My past came back to haunt me after a family trip to Las Vegas. I was 26 years old (sixteen years after we had escaped). My sister, mother and I drove by our former home and like a tidal wave, I was sucked in. All the memories I had compartmentalized came rushing out.

My memoir begins with this trip to Vegas and takes you on trough the details of my year-long time in therapy. Therapy that led me to face-to-face with my childhood demons and eventually, my healing.

The story I published was supported my entire family. My mother provided me very personal stories that she would have rather not been told, but did for the sake of my personal writing journey. My sister was my biggest cheerleader. She shared stories that broke my heart. She was the oldest and had the most vivid memories of what went on inside our home.

The day I got married in 1997, I remember the feeling of release . . . I was going to have a happy future with someone who was kind, respected and loved me. When I had children, I was overwhelmed with how lucky and blissful I was in life.
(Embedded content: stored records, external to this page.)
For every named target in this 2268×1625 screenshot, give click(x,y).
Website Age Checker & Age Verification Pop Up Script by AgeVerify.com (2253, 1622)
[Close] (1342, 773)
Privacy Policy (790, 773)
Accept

When I began writing To Vegas and Back, I was at a point in my life where I was able to write about my past. The timing was right. I was not ashamed or scared anymore, I was proud. I must have called my sister and mother over 100 times telling her how proud I was of “us”.

The most common statement I hear at speaking engagements is: “It must have been cathartic to write your story”. I always answer the same way, “No, it was not cathartic. I was hard, even though I overcame my past long ago, I did not like reliving it, but I knew I wanted to get our story out there in an effort to help others. Survivors of abuse should know they do not have to let what robbed them of their past, rob them of thier future.”

The most common question is: “How did you ever forgive your mother?” What I wanted people to understand is that I never blamed my mother. She thought she was doing the best she could. She was unaware of the abuse thrust upon her daughters (until the very end). She was a victim also. Even though I did not blame anyone for what happened to me, I tell people that I believe “the one that does not forgive is the one that ends up suffering the most”.

“It was not your fault. It was NEVER your fault.”

 

To My Younger Self

Even though you were too young to understand what that man was doing to you, it made you feel uncomfortable each time. You may not have known better then, but you do now. That is what is important. You healed because you now understand. It was not your fault. It was never your fault. You are stronger, you are wiser and you will persevere. You are not alone, you were never alone. You are loved, you are smart, and you are resilient. You are going to do amazing things with your life.